**Work to do:**
Please copy out everything from the first entry down to and including the one containing "Select the Qvinci", requests and all, shifting each coordinate in the answers up by 77.

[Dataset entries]
^^^^
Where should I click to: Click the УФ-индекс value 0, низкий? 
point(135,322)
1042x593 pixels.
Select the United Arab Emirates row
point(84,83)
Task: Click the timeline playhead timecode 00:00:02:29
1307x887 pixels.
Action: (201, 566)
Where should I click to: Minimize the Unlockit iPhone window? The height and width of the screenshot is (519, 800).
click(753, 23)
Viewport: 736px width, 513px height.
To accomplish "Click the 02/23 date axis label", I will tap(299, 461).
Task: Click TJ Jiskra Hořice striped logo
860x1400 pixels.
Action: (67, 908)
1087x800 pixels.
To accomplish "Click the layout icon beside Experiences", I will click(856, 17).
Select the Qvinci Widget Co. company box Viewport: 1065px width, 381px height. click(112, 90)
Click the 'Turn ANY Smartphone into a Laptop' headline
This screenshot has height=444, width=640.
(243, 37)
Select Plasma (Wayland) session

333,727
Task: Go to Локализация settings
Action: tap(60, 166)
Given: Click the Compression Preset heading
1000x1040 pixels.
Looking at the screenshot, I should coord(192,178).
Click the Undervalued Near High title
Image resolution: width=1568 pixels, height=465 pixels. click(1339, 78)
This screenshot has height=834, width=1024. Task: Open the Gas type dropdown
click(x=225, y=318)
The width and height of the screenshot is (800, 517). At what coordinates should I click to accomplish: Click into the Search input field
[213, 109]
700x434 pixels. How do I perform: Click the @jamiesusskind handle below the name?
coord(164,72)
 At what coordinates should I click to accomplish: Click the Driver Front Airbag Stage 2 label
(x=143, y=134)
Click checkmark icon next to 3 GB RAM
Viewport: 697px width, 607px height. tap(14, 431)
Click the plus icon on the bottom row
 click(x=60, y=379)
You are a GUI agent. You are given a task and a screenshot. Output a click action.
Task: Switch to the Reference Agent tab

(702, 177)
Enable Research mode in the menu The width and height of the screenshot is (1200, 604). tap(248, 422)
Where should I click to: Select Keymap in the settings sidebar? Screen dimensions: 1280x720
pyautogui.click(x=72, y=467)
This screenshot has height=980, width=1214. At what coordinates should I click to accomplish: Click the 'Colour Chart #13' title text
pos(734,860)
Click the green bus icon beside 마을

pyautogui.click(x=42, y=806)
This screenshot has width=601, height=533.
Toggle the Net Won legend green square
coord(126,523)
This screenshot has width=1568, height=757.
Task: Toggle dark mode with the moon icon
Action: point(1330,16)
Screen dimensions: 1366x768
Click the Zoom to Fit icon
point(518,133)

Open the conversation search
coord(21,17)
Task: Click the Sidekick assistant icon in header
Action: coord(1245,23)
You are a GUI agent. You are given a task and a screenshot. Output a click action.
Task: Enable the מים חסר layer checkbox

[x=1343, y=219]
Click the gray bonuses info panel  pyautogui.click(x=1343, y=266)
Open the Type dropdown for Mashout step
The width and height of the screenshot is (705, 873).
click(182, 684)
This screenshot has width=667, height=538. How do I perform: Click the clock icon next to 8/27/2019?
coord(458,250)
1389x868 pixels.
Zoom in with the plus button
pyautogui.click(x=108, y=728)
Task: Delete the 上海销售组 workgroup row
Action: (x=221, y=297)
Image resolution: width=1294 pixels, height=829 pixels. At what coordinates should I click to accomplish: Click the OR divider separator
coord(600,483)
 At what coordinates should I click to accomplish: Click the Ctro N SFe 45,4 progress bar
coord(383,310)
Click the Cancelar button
^^^^
**Expected output:**
Where should I click to: Click the УФ-индекс value 0, низкий? 
point(212,399)
1042x593 pixels.
Select the United Arab Emirates row
point(161,160)
Task: Click the timeline playhead timecode 00:00:02:29
1307x887 pixels.
Action: (278, 643)
Where should I click to: Minimize the Unlockit iPhone window? The height and width of the screenshot is (519, 800).
click(830, 100)
Viewport: 736px width, 513px height.
To accomplish "Click the 02/23 date axis label", I will tap(376, 538).
Task: Click TJ Jiskra Hořice striped logo
860x1400 pixels.
Action: (144, 985)
1087x800 pixels.
To accomplish "Click the layout icon beside Experiences", I will click(933, 94).
Select the Qvinci Widget Co. company box Viewport: 1065px width, 381px height. click(189, 167)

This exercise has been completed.